Below are my main tips on approaching this issue:
1. Select recommenders who have known you for a considerable length of time, ideally greater than two years and have directly supervised or worked with you.
2. Most programs will require recommender to log on to an online portal, so think of those who are tech savvy.
3. Choose amongst those who are well informed about your work, your achievement, ambitions and really want to see you succeed moving forward.
4. If you have multiple recommenders, do not shy away from telling them what aspect about you they should focus on. In one program, I had 3 recommenders. While my mentor focused on my personal life, leadership, academics and ambitions, another who knew me within the community focused on my volunteering and giving-back in my community. The last person who was a peer recommender was years ahead of me in university and could narrow in on my academics, leadership and ambitions some years back.

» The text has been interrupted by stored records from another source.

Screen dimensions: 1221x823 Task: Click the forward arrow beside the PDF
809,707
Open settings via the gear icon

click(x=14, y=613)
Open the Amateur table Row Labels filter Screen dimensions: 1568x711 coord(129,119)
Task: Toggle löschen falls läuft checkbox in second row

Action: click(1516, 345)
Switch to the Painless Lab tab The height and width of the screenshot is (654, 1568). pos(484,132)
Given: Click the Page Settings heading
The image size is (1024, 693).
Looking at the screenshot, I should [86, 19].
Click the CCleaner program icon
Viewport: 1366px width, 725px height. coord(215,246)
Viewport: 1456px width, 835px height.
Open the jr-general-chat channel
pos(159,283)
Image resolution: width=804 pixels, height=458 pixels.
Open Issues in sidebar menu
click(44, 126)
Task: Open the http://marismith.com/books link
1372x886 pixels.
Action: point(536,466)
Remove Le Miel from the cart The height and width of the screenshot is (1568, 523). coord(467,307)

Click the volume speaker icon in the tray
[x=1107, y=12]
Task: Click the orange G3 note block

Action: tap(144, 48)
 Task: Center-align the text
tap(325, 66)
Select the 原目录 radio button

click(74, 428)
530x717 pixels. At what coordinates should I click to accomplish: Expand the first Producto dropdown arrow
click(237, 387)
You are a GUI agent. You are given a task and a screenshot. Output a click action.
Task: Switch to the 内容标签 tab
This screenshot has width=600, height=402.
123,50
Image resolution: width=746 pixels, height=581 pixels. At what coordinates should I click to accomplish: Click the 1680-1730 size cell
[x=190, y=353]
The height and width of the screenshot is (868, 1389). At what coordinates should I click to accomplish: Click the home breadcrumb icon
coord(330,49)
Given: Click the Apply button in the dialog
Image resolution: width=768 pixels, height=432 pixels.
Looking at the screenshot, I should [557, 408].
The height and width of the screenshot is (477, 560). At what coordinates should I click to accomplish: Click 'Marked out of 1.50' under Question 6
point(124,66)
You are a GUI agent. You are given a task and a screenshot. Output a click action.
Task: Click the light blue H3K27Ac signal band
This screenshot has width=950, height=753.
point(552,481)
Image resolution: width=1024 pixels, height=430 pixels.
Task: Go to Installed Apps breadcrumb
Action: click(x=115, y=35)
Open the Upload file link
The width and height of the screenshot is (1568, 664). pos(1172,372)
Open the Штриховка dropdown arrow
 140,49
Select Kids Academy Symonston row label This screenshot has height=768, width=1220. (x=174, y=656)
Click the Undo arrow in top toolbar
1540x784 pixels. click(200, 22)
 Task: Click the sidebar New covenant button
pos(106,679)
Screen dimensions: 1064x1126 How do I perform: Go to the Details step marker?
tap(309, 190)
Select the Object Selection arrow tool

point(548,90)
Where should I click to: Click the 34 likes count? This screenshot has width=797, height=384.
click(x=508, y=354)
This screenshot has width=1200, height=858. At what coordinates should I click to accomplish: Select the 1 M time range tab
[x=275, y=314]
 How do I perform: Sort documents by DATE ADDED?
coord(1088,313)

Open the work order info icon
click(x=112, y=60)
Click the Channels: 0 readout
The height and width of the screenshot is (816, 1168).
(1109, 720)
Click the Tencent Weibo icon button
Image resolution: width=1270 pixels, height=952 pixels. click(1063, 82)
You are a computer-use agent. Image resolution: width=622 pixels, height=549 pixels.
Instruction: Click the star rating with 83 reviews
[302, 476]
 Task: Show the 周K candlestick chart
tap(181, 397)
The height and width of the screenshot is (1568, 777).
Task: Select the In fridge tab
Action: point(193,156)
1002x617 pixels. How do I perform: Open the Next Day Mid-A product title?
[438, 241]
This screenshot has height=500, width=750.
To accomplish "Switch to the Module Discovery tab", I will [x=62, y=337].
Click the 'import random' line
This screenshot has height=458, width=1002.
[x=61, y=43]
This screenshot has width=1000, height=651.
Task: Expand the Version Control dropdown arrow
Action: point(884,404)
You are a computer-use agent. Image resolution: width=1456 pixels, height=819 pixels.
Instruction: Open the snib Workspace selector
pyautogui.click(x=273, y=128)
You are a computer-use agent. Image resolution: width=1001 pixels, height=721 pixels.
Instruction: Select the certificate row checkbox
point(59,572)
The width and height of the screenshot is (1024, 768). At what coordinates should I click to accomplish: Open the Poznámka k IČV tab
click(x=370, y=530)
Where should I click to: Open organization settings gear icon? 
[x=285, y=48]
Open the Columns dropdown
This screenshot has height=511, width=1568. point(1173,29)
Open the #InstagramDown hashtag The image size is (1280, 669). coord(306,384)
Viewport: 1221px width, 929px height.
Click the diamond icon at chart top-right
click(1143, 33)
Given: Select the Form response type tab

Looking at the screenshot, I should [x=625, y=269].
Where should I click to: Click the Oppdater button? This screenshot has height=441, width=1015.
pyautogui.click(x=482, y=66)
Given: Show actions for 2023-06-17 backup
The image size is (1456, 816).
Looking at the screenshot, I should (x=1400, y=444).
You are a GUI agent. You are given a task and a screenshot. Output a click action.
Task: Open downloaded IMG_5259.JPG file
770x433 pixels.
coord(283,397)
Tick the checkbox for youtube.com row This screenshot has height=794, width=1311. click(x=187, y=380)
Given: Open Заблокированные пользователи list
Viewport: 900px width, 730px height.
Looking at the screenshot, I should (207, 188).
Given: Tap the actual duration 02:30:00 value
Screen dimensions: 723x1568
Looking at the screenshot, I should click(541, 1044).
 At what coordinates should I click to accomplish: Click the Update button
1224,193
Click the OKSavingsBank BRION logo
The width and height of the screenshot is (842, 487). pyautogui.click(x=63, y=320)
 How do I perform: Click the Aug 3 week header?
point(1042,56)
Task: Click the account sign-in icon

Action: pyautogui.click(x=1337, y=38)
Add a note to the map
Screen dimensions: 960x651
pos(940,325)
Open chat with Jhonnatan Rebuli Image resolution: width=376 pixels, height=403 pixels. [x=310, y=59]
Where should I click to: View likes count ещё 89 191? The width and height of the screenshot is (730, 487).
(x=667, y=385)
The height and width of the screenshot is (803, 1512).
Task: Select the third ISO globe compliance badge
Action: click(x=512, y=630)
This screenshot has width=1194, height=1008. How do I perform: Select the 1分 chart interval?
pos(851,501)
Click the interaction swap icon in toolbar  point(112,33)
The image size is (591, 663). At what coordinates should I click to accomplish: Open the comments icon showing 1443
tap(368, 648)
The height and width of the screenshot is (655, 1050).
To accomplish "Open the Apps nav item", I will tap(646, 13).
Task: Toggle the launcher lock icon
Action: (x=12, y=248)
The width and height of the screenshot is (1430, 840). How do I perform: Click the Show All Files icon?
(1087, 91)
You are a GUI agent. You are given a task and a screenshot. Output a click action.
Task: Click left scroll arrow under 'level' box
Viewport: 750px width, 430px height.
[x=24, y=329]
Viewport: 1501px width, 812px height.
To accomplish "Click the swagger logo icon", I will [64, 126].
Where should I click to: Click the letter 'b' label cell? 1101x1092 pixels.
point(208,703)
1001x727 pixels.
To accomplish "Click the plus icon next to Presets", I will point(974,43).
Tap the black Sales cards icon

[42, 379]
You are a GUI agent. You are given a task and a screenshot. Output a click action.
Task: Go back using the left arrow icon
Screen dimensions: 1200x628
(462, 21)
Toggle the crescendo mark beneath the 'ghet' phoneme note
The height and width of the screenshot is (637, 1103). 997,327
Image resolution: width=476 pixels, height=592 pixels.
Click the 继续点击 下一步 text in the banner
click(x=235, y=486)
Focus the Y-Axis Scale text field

I trusted these recommenders whom I believe corroborated my story, my vision and the plans I had expressed in my statement of purpose and my essays. I strongly believe that every part of your scholarship application is a long story and all parts need to fit in like a puzzle to provide a holistic image about the candidate. It is trying to present your past, and future ambitions to someone whom you’ve never met in only a few thousand words of essays and letters. I want you to see your referees as those who complete and shed more light in a bid to extend, give more context and possibly substance to your few hundred word essays. Generic recommendation letters only show lack of knowledge about you and don’t fill the gaps left after your essays and I can categorically say, they’d take you nowhere. Choose your recommenders WISELY!
- Edwin Mikah, Co-ordinator, Open Dreams Graduate Mentorship Program.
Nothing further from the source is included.